Duru yu yine anneme bıraktık. Cumartesi bayağı iş çıkış saatinde aldık .
Ben cumartesi sınavından sonra Pazar günkü sınavlara çalıştım evde.
Pazar sınavdan hemen sonra aldık annemden .Parka falan çıkaralım diye.
Allah ım !!! Deliriyor sokağa çıkınca .Bir o yana bir bu yana…
Parkta desen ,kendinden büyük çocukların oynayabileceği oyuncaklara çıkıyor.
Ezilecek aralarında haberi yok.
Çimlerde koşsun diye bırakıyorum. Çöp tenekelerini ellemeye çalışıyor.
Öldüm yorgunluktan.
Özlem de Seferihisar a annesine gitmiş, dönüşte parka gelecekti.

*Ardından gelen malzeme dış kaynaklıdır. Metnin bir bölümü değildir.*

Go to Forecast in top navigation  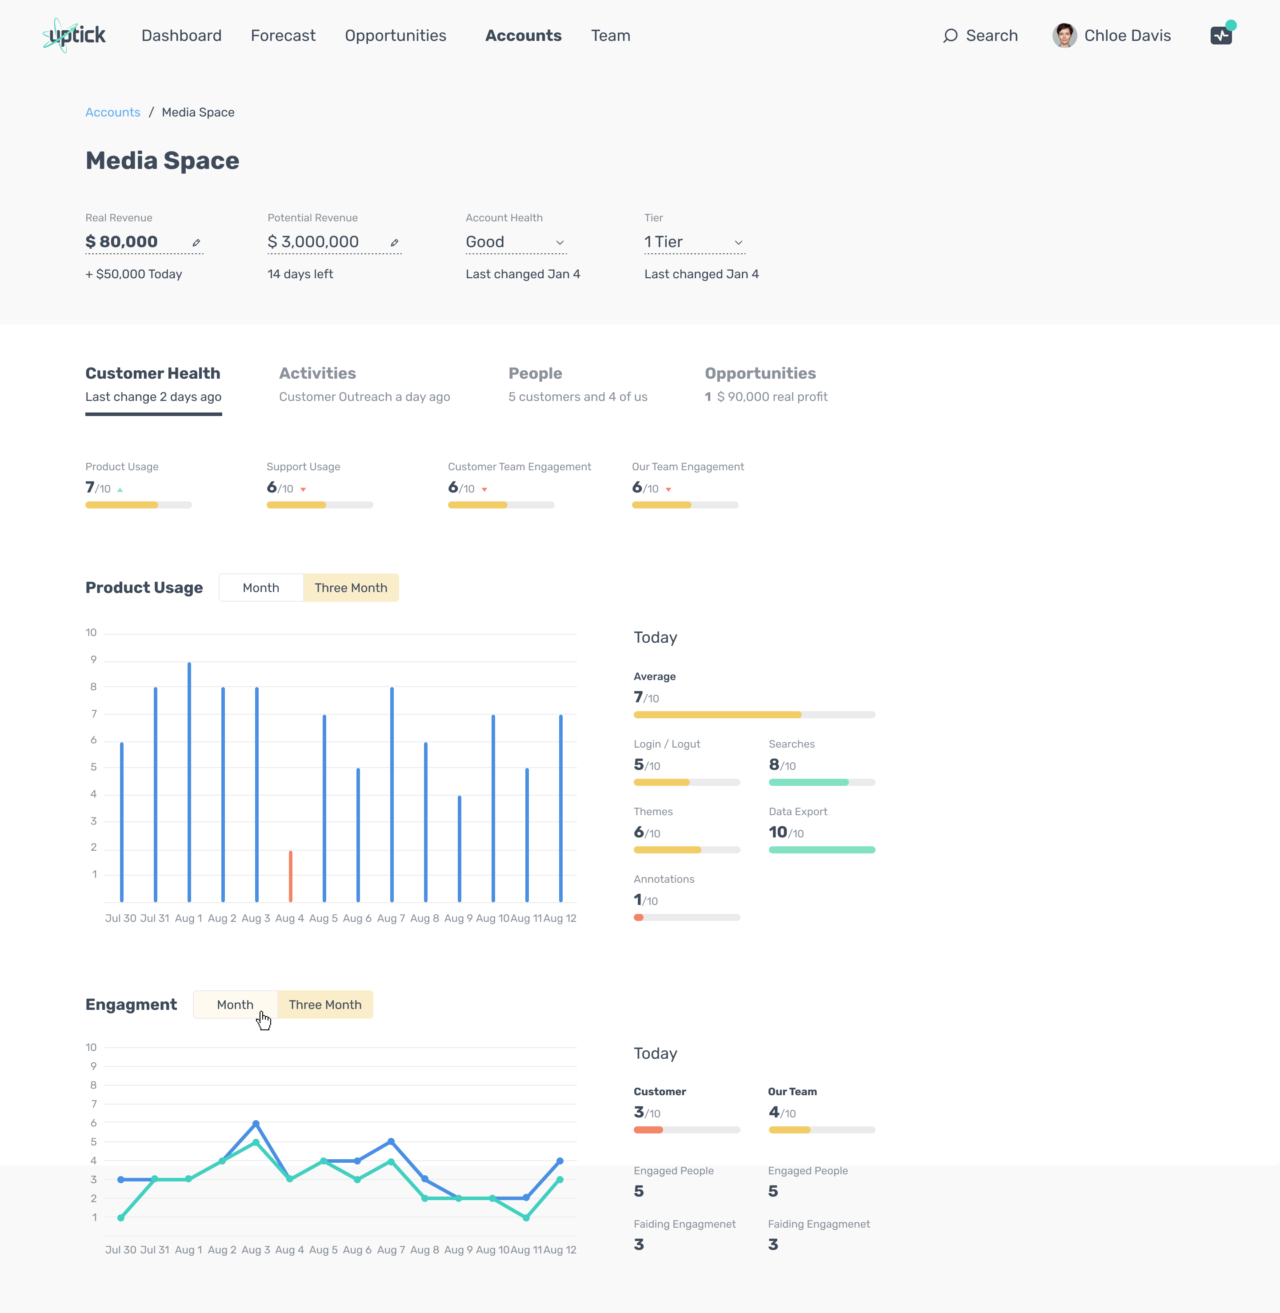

Özlem nooolur biz sana gelelim, ben parkta daha fazla kalmaya dayanamayacağım,
sanırım yığılıcam şimdi yere dedim.
Ona gittik, orada da kedileri kuyruğundan yakalamaya çalıştı. Bir huzur vermedi hayvanlara.
Ama çoook eğlendi, çok yoruldu.
Banyo yaptık, yatırdık.
Geceleri ,daha doğrusu uyku saatlerinde çok ağlıyor.
Sanırım dişler o saatlerde çok zorluyor onu.
Calgel sürmek için parmağa takılan diş fırçalarını kullanıyorum ben.
Diğer türlü parmağımı ısırıyor, çok canımı acıtıyor.
Üst sol dişine bir değdirdim, onu. Nasıl sıçradı yerinden ,nasıl ağladı.
Tıkanıyor zannettim. Uzun süre susmadı.
Çok acıyor canı kıyamam. Geceleri de ağlayarak uyanıyor.
Ama yapacak bir şey yok, bu dişler çıkana kadar.